Females of the D. nasuta species complex are indistinguishable from their external morphology. However the males can be differentiated into phenotypic groups based on markings on the frons and pleura. D. albomicans, D. nasuta and D. kepulauana are regarded as sibling species.
The D. nasuta subgroup has a wide geographic distribution which covers the east Ethiopian, Oriental (including the Pacific Ocean islands) and north Australian regions. The species are concentrated in Southeast Asia.
The salivary chromosomes of all species show four autosomal arms and one sex chromosome arm. The chromosome pattern of species of the nasuta complex can be easily homologised. Inversion polymorphism was detected in three species of the nasuta complex. Although the greatest number of different gene arrangements was detected in D.s. albostrigata, mean inversion heterozygosity calculated is highest for D. albomicans, closely followed by D. kohkoa. D. kohkoa showed non-random distribution of inversions. Most inversions detected in this species occurred on the proximal region of chromosome III. Two inversions in D. kohkoa showed non-random association. Three associated complex inversions on chromosome III in D. paranasuta are common and occur with high frequency. They appear to have high adaptive value. Flexible inversion polymorphism in D.s. albostrigata is illustrated by response to geographic variation for four common inversions and by response to seasonal or cyclic changes for three of these. Inversions unique to different populations and those detected in fairly constant frequencies are adaptive. Common inversions are useful in elucidating phylogenetic relationships between species.
Fourteen fixed inversions and a deletion have been involved in the genetic divergence of species of the nasuta complex from the polytenes of a common ancestor. Most of the fixed, inversions are on chromosomes I(X) and III. The phylogenies of individual chromosomes of the species are constructed.
The basic metaphase chromosome configuration of the D. nasuta subgroup consists of 2 pairs of rods, a pair of V's and a pair of dots. Most cases of karyotype variation encountered involved the addition of heterochromatin to one or more chromosomes. At least 2 types of Y-chromosome occur in D.s. albostrigata. D. kohkoa showed 3 types of Y chromosome and 2 types of chromosome IV. The chromosome number of D. albomicans is reduced to 3 pairs owing to centric fusion involving chromosomes III and the sex chromosomes. Extra centromeric heterochromatin was found in chromosomes of D. nasuta and D. kohkoa.
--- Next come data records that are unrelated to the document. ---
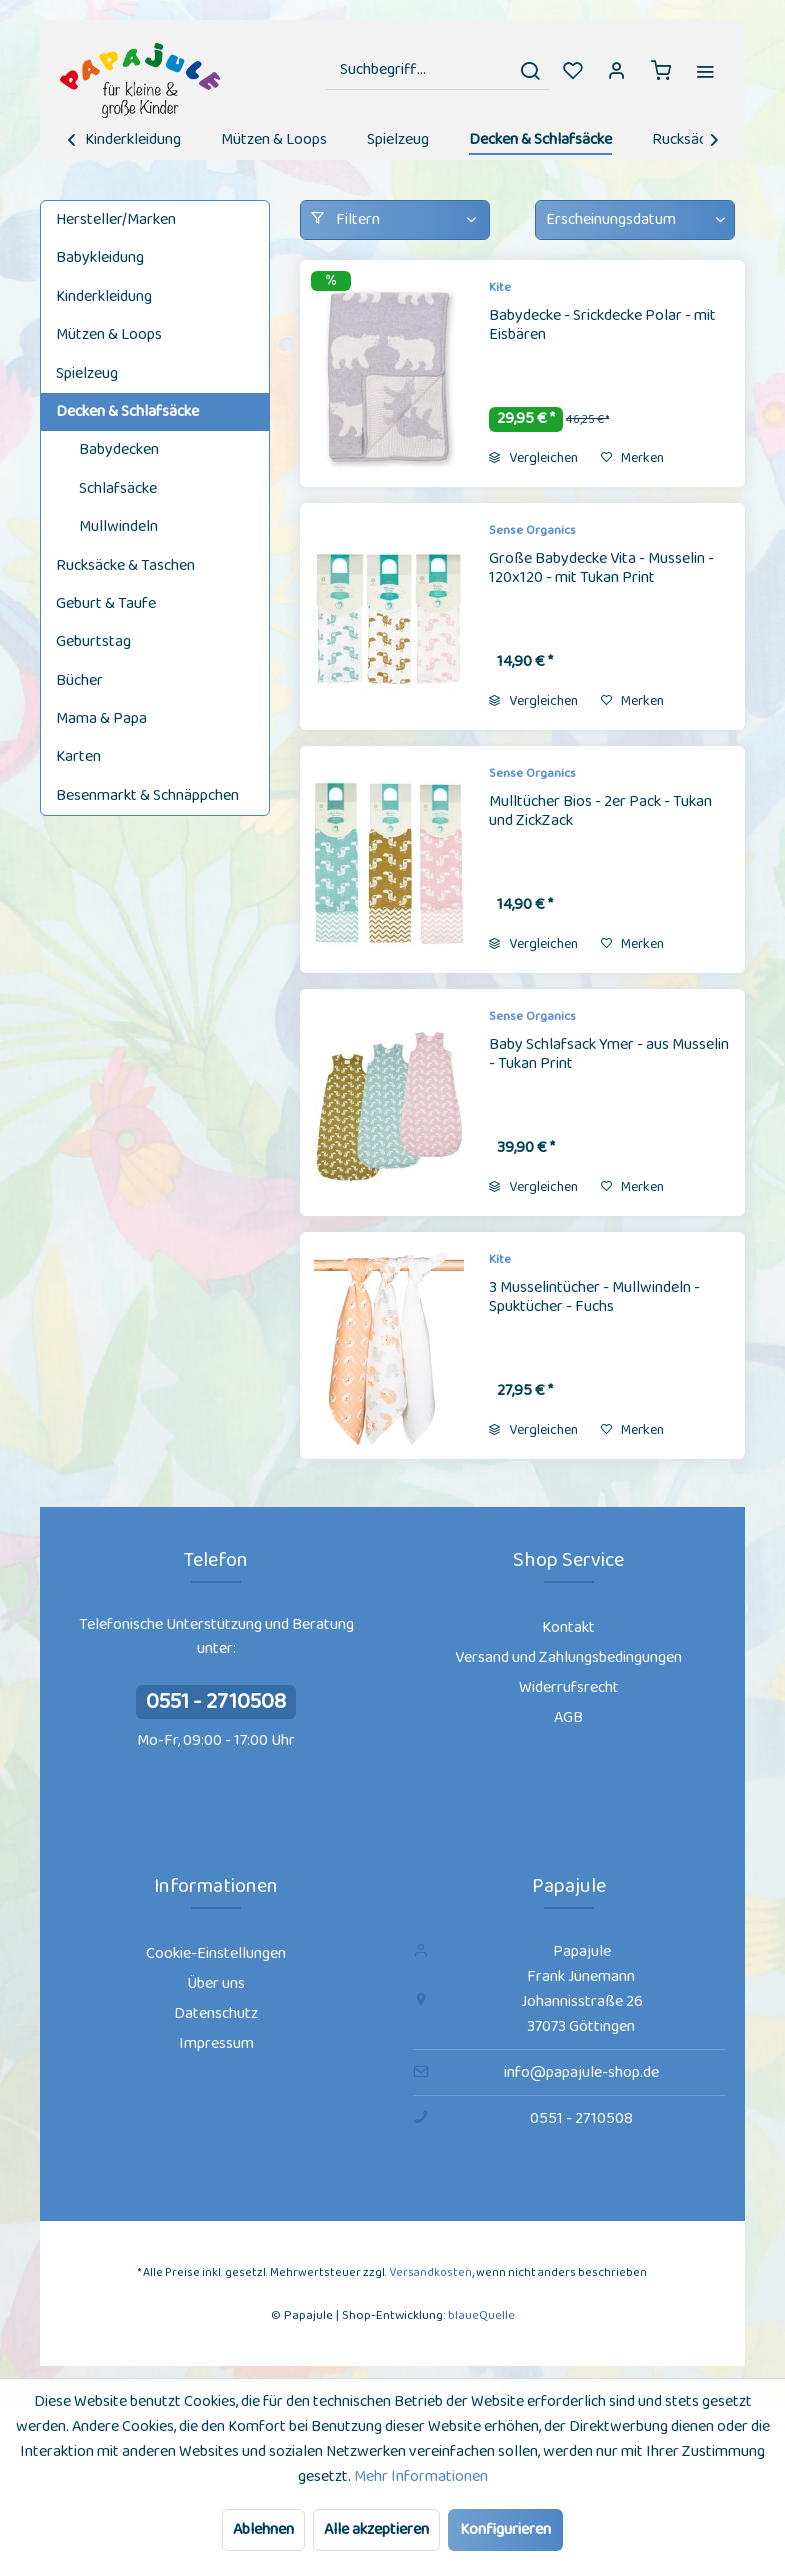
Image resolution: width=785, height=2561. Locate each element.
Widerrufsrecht (569, 1687)
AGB (568, 1717)
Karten (78, 756)
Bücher (79, 680)
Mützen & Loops (109, 334)
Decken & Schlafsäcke (127, 411)
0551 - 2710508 (216, 1702)
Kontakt (568, 1627)
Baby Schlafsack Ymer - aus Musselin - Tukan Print (609, 1055)
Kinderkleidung (104, 296)
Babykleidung (100, 257)
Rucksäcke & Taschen (125, 565)
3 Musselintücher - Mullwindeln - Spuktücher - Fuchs (594, 1298)
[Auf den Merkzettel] (632, 458)
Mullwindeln (118, 526)
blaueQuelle (481, 2315)
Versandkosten (430, 2272)
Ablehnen (263, 2529)
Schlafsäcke (118, 488)
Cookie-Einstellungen (216, 1953)
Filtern (345, 219)
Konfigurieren (505, 2529)
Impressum (216, 2043)
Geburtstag (93, 641)
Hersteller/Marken (116, 219)
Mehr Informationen (421, 2476)
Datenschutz (216, 2013)
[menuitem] (437, 70)
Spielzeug (87, 373)
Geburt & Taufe (106, 603)
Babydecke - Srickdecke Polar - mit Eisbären (602, 326)
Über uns (216, 1983)
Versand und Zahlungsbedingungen (568, 1657)
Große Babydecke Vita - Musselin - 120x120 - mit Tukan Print (601, 569)
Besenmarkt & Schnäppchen (147, 795)
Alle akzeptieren (376, 2529)
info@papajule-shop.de (581, 2072)
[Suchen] (530, 70)
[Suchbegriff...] (437, 70)
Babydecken (119, 449)
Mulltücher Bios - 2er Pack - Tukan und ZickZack (600, 812)
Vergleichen (533, 458)
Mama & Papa (101, 718)
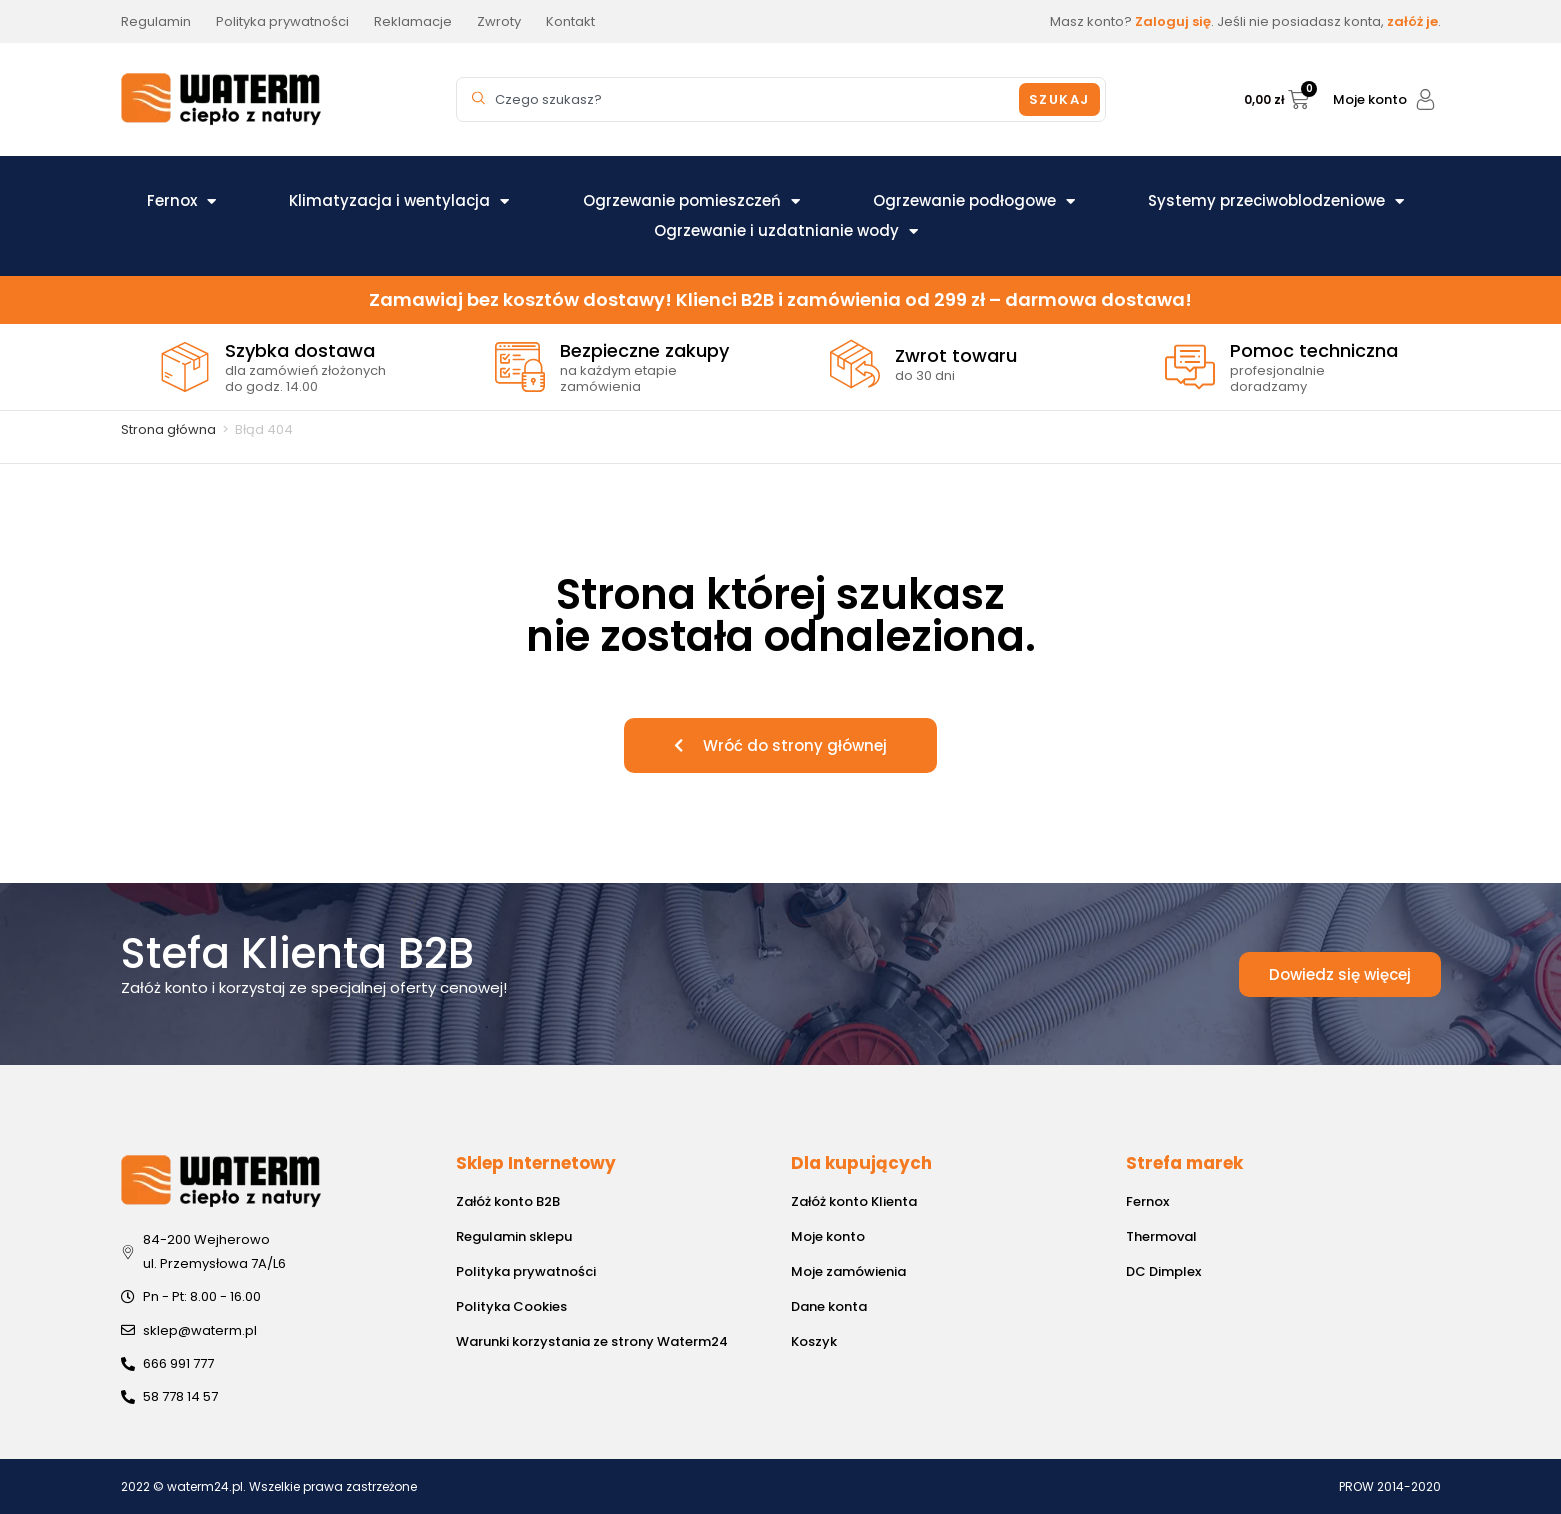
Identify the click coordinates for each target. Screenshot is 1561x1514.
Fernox (181, 201)
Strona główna (168, 429)
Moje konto (1370, 99)
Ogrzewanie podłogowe (974, 201)
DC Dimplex (1163, 1271)
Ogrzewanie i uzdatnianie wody (786, 231)
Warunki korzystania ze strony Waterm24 (592, 1341)
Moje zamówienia (848, 1271)
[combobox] (741, 99)
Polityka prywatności (526, 1271)
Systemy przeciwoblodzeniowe (1276, 201)
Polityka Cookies (511, 1306)
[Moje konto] (1425, 99)
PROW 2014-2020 (1390, 1486)
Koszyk (814, 1341)
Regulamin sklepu (514, 1236)
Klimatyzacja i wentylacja (399, 201)
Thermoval (1161, 1236)
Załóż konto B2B (508, 1201)
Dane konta (829, 1306)
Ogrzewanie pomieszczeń (691, 201)
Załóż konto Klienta (854, 1201)
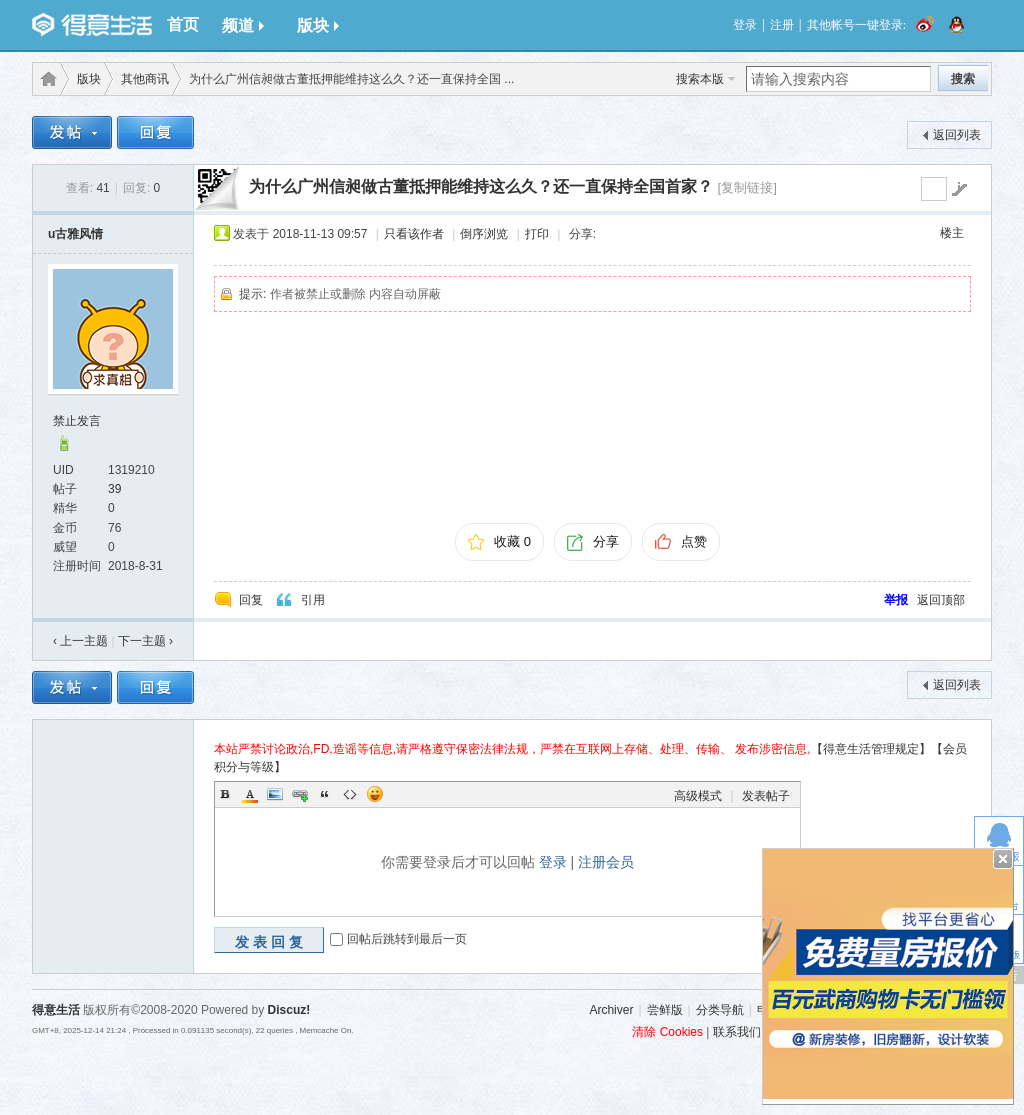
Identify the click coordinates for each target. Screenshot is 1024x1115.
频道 (243, 25)
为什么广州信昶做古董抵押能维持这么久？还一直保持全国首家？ (481, 186)
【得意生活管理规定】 (871, 749)
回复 (251, 600)
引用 (313, 600)
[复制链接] (746, 187)
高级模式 (698, 796)
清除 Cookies (667, 1032)
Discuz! (289, 1010)
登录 (745, 25)
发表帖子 (766, 796)
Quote (325, 794)
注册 (782, 25)
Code (350, 794)
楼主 (952, 233)
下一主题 (145, 641)
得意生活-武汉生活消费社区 (45, 79)
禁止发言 (77, 421)
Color (250, 794)
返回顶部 (941, 600)
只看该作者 (414, 234)
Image (275, 794)
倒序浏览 (484, 234)
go (959, 189)
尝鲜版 (665, 1010)
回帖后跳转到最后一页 (407, 939)
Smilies (375, 794)
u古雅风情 (75, 234)
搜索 (963, 79)
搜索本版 (700, 79)
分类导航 (720, 1010)
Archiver (611, 1010)
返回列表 (957, 135)
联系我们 (737, 1032)
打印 (537, 234)
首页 (183, 24)
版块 (318, 25)
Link (300, 794)
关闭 (1003, 859)
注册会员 (606, 862)
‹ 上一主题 (80, 641)
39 (114, 489)
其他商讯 (145, 79)
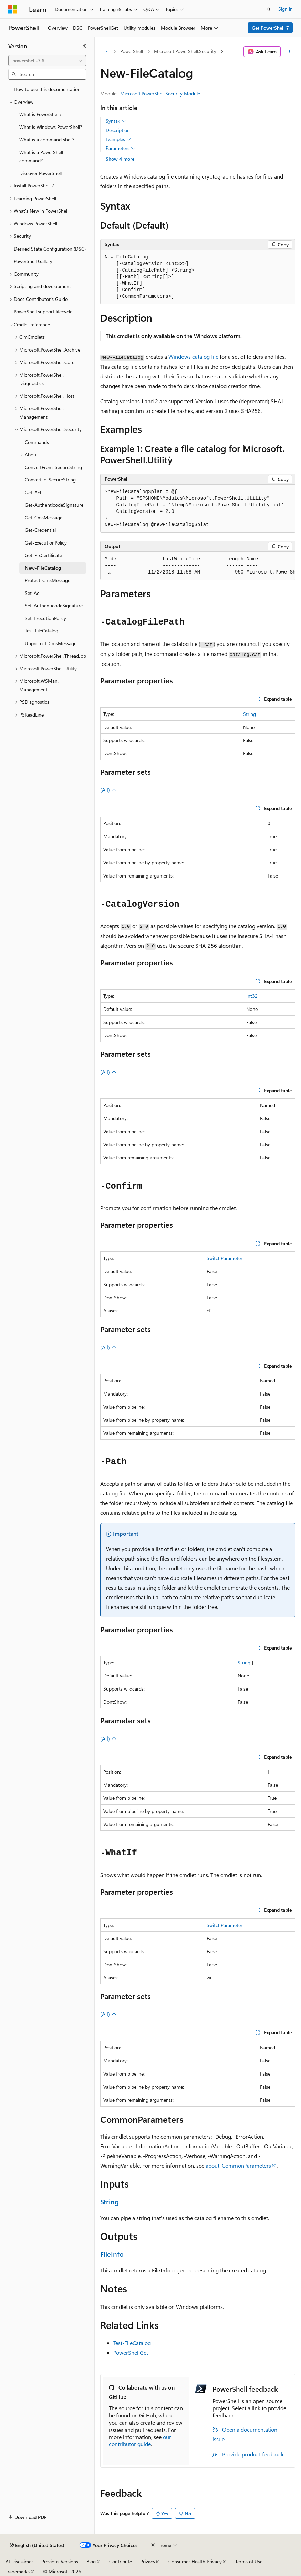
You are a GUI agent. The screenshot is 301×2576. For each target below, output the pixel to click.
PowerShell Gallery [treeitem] (33, 261)
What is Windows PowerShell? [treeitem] (50, 127)
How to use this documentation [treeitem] (47, 89)
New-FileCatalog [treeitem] (43, 568)
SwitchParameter (224, 1258)
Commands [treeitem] (37, 442)
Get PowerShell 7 (270, 27)
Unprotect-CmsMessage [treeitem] (50, 643)
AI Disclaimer (19, 2561)
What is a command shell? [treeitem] (46, 139)
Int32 (252, 996)
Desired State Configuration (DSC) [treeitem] (50, 248)
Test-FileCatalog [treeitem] (41, 630)
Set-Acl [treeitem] (32, 593)
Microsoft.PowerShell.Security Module (160, 93)
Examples (118, 139)
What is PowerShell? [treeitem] (40, 114)
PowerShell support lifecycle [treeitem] (43, 311)
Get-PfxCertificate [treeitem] (43, 555)
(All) (108, 789)
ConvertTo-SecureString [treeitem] (50, 479)
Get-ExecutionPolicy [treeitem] (46, 542)
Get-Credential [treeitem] (40, 530)
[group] (197, 566)
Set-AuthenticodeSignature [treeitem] (54, 605)
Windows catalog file (193, 356)
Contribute (120, 2561)
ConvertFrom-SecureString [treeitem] (53, 467)
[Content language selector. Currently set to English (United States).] (37, 2545)
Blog (91, 2561)
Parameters (121, 148)
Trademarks (18, 2571)
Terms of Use (248, 2561)
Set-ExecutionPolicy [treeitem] (45, 618)
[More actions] (289, 51)
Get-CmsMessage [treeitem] (43, 517)
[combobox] (47, 60)
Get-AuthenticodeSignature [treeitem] (54, 504)
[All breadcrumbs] (106, 51)
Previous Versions (59, 2561)
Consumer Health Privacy (195, 2561)
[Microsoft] (12, 9)
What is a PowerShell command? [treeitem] (41, 156)
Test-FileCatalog (132, 2342)
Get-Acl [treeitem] (33, 492)
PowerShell (131, 51)
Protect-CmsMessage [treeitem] (47, 580)
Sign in (285, 9)
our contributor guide (140, 2440)
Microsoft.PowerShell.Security (185, 51)
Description (118, 130)
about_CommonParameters (238, 2165)
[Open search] (269, 9)
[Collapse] (84, 46)
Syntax (116, 121)
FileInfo (112, 2254)
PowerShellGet (130, 2352)
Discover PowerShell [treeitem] (40, 173)
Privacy (147, 2561)
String (249, 714)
Structural changes involved in metaphase karyotypes of the species complex are discussed.
Incipient speciation in D.s. albostrigata, D. albomicans and D. kohkoa is limited. The population of D.s. albostrigata from Chiang Mai shows signs of incipient speciation.
Sexual isolation between any two species of the nasuta complex is high. According to crossability, D. albomicans is closely related to D. nasuta and to D. kepulauana, whereas D.s. albostrigata is densely related to D. pulaua. Relationships are also based on extent of F1 sex-ratio distortion and sterility of hybrids. Excess of male hybrids over females from several crosses proved to be exceptions to Haldane's law. The causes of sterility of male hybrids are discussed. D. paranasuta and D. rubra show extremely high sexual isolation from one another and from members of the D. nasuta species complex.
Ethological isolation is very important in preventing gene exchange between species. Hybrid males are generally ineffective in courting mating partners. Evidence of hybridization in Nature between D. albomicans and D.s. albostrigata was found.